Available data

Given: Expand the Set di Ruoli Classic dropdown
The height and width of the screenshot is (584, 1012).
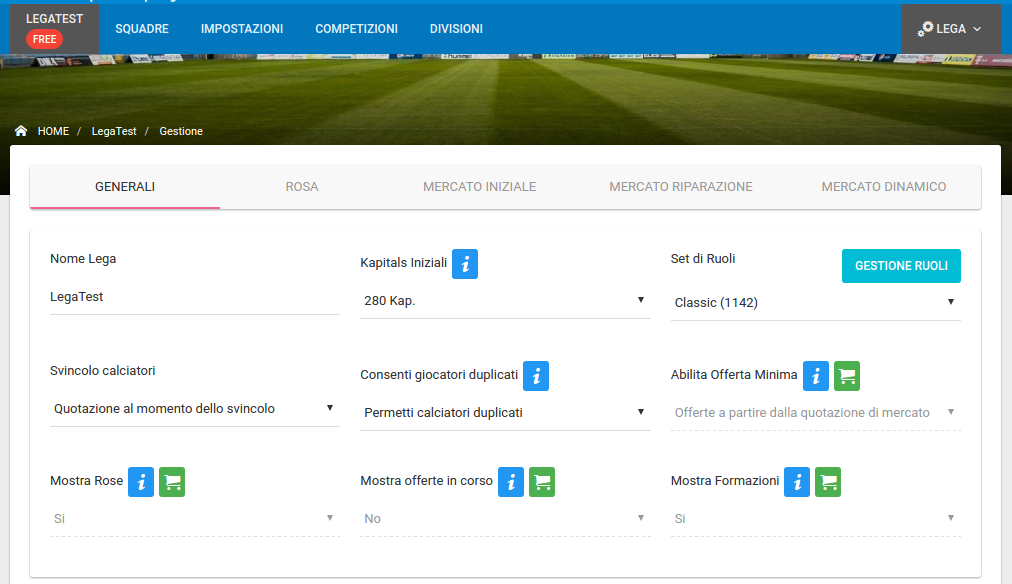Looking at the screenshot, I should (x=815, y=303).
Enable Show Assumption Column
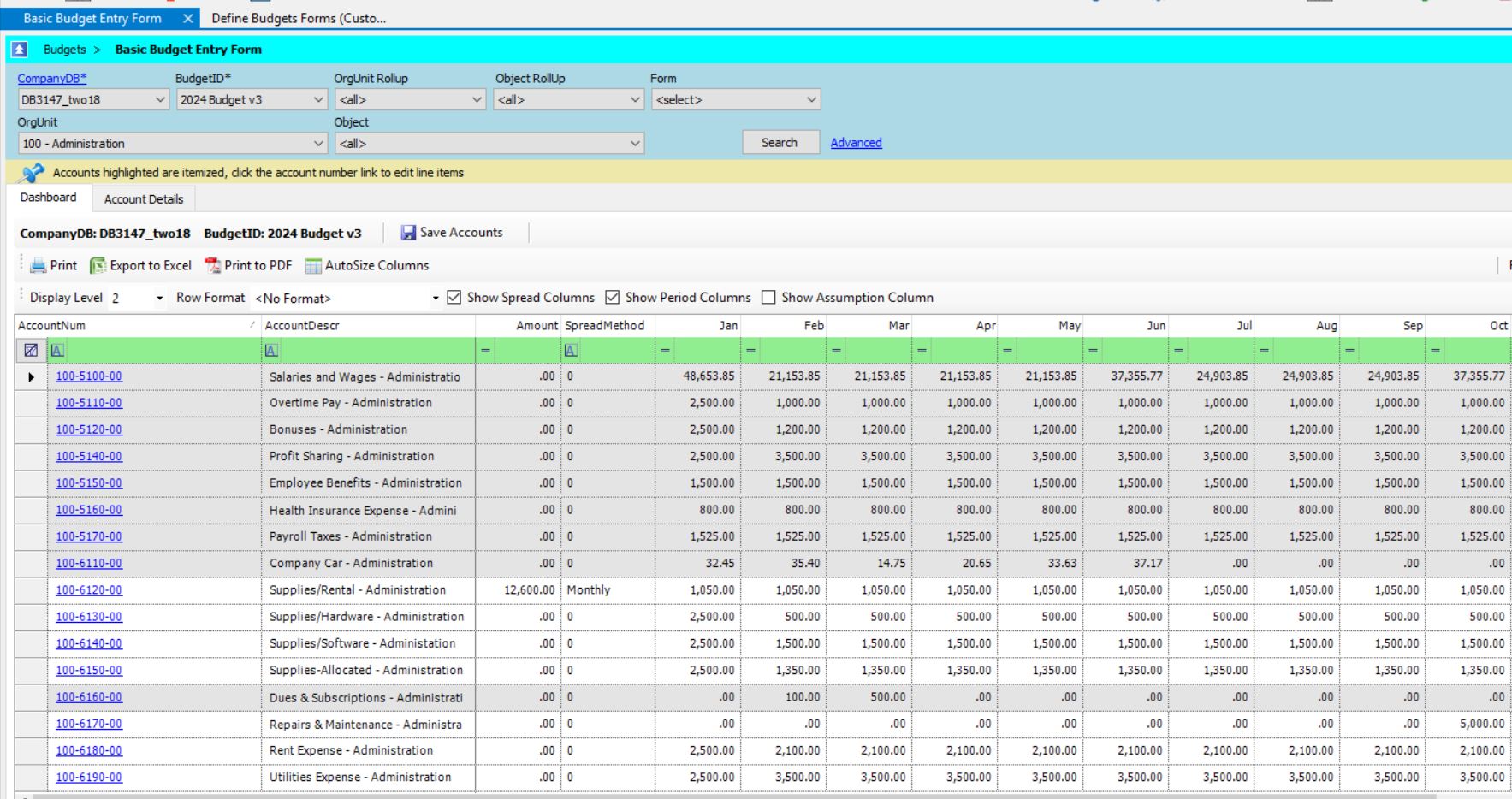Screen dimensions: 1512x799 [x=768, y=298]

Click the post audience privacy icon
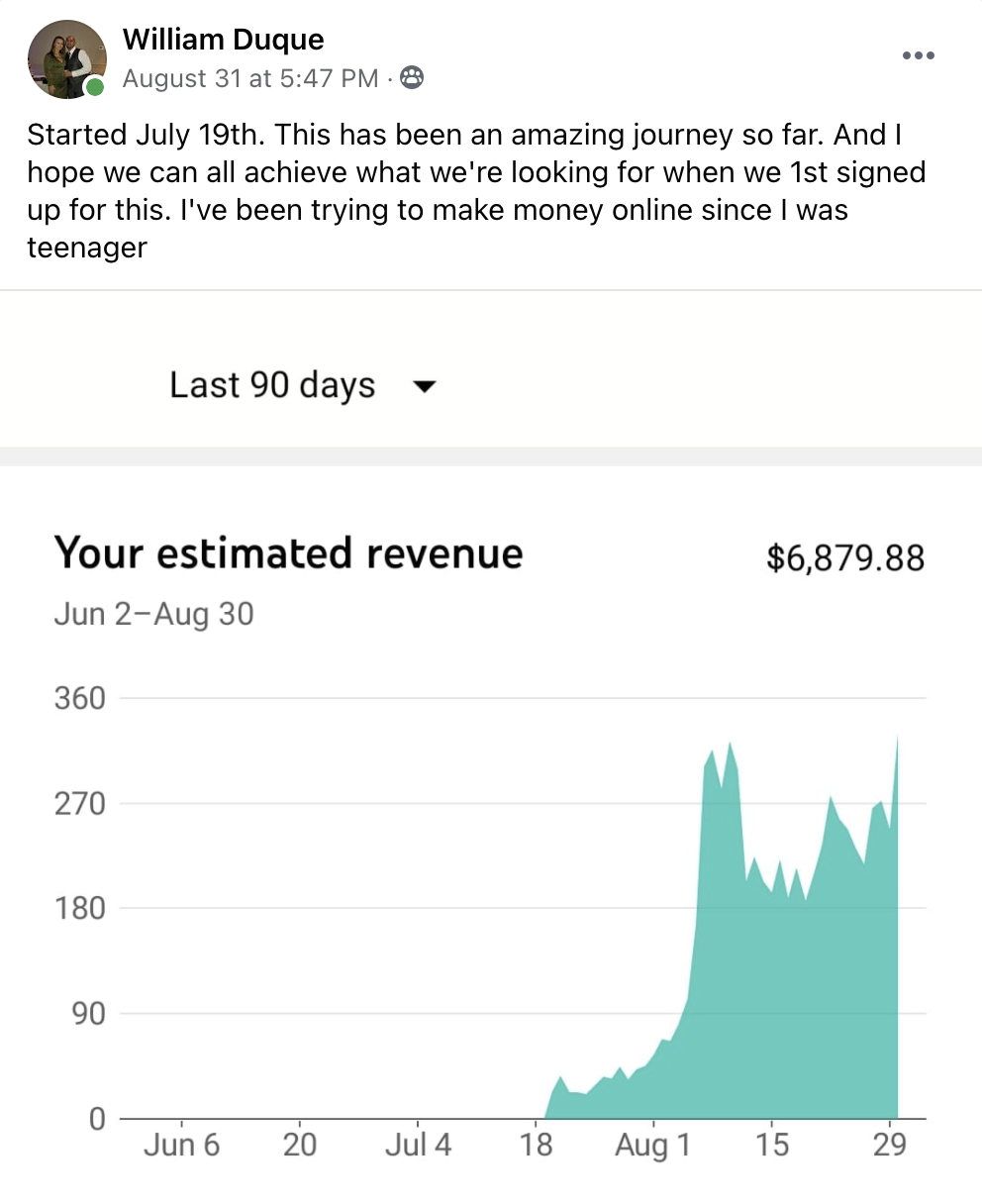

To do
Would you print all of the material exactly as written, minus the pictures?

Solution below
Given: Expand the Set di Ruoli Classic dropdown
The height and width of the screenshot is (584, 1012).
Looking at the screenshot, I should (x=815, y=303).
Enable Show Assumption Column
Screen dimensions: 1512x799 [x=768, y=298]

Click the post audience privacy icon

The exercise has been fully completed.